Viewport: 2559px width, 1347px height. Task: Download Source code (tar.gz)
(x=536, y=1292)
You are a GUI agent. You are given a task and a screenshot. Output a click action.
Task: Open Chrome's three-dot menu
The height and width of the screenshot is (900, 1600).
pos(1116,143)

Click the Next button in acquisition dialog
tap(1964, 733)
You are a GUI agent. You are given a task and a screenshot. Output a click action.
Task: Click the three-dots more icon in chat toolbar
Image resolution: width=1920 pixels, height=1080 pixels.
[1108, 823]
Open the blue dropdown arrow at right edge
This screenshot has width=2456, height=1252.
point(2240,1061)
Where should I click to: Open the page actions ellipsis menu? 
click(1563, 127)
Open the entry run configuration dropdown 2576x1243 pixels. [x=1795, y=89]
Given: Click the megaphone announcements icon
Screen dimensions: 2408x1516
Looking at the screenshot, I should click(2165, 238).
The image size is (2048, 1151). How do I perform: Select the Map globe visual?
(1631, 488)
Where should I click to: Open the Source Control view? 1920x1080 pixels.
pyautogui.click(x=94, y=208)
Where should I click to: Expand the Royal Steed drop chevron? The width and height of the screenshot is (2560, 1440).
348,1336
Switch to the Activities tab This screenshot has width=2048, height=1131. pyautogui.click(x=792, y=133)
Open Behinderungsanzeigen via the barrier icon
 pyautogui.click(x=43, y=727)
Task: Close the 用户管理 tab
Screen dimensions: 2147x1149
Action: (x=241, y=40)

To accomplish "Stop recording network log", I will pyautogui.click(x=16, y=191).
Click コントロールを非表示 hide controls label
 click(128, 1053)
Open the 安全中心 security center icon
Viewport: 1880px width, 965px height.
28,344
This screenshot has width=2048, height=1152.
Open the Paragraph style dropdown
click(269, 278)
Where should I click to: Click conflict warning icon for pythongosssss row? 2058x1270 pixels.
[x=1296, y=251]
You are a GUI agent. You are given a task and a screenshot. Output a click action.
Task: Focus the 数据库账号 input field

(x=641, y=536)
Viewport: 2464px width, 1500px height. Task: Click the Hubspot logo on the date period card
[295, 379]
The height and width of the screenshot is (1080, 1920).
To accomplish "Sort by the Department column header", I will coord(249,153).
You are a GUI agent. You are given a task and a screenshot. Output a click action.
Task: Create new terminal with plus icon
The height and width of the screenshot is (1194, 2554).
——
Your instructions →
Output each line of the listing above that has "will".

Response →
To accomplish "Stop recording network log", I will pyautogui.click(x=16, y=191).
To accomplish "Sort by the Department column header", I will coord(249,153).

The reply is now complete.